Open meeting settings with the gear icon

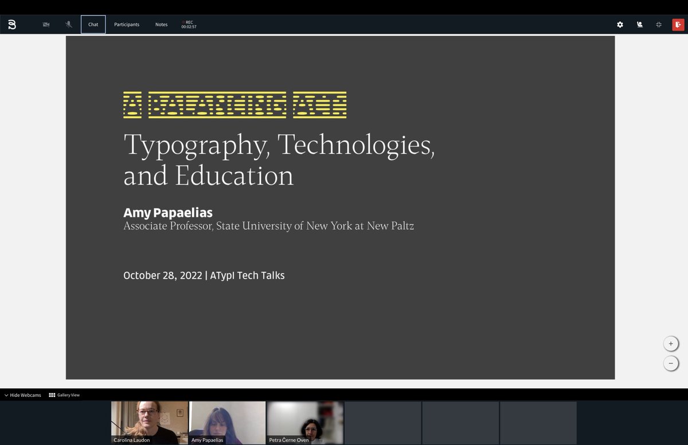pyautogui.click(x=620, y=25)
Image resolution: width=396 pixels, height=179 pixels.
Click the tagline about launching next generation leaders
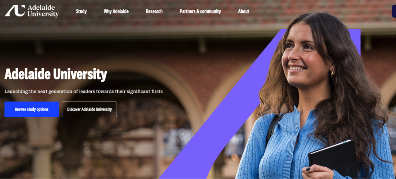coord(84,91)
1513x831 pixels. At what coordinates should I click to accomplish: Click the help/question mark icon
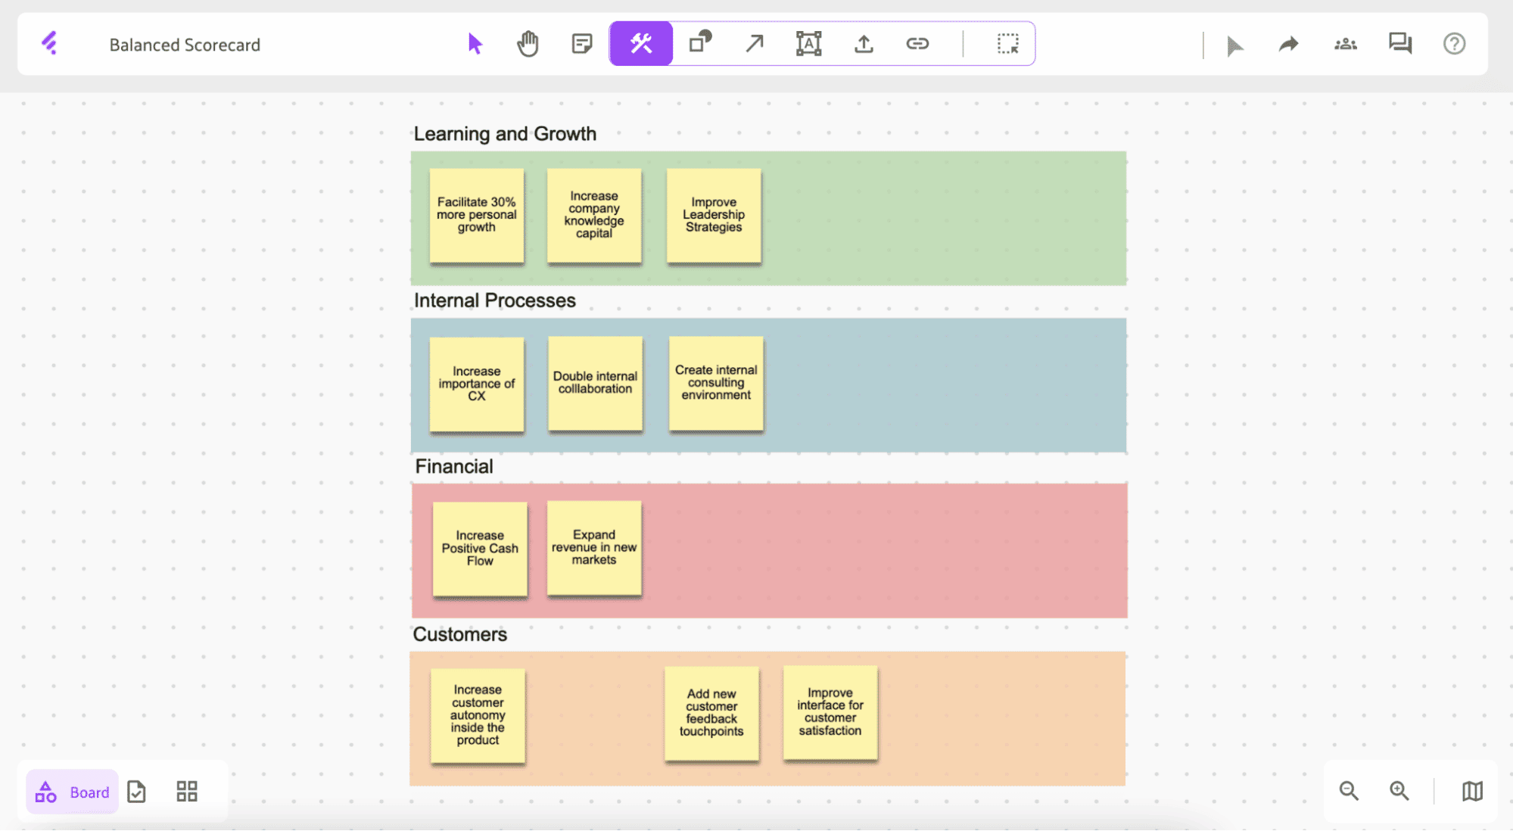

• • • •

課題内容 -> 上の資料をすべて、一字一句変えずに書き写してください。画像は入れないでください。

出力結果 ->
Open meeting settings with the gear icon

pyautogui.click(x=620, y=25)
Image resolution: width=396 pixels, height=179 pixels.
Click the tagline about launching next generation leaders
coord(84,91)
1513x831 pixels. At what coordinates should I click to accomplish: Click the help/question mark icon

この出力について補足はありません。